Who Says Physical Therapy Isn’t Fun?

At WHS Children’s Therapy Center, physical therapy is designed to feel like play for the child while facilitating therapeutic outcomes via motor skill development. Hopping, biking, jumping, and completing obstacle courses are exciting ways for children to develop gross motor skills and increase strength, balance, postural control, coordination, mobility, and endurance.

Physical therapists work with the caregiver and child to create goals that help to increase independence with functional mobility and gross motor skills to participate with peers and family within their daily life. Improving seating and positioning, expanding mobility options, providing recommendations for adaptive equipment, and teaching safety on our adapted playground promote the child’s participation and independence in activities.

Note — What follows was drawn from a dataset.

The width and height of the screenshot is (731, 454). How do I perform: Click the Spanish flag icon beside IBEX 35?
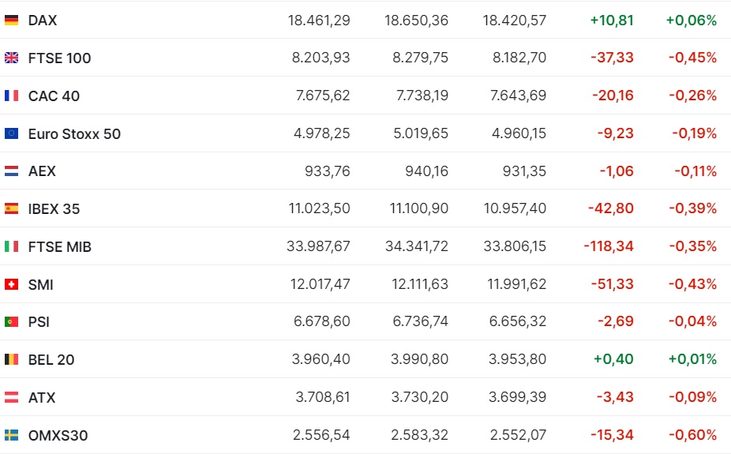pyautogui.click(x=11, y=208)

Our physical therapists work with children for a wide variety of reasons. Some children need PT to help them reach gross motor development milestones such as rolling, sitting, or walking. PT can assess and treat gait and mobility deficits, as well as rehabilitation after orthopedic injuries. The physical therapists at CTC are trained in the specific needs unique to children with cerebral palsy, Down syndrome, neuromuscular diseases, spina bifida, genetic syndromes, torticollis, athletic injuries, post-surgical or traumatic injuries, and other conditions.

At the Children’s Therapy Center, our therapists utilize a variety of equipment during therapeutic interventions including but not limited to the Hypervibe whole body vibration plate, LiteGait Harness for supported treadmill training, TheraTog orthopedic garments, Neuromuscular Electric Stimulation, and adaptive equipment.

Physical therapy services at CTC include:

  • gait training
  • balance training & postural control
  • orthopedic injury treatment and rehabilitation
  • stretching, strengthening and endurance
  • joint mobilization
  • neuromuscular reeducation
  • evaluation for adaptive equipment
  • evaluation and referrals for appropriate orthotics

A physician must prescribe physical therapy for services to be initiated.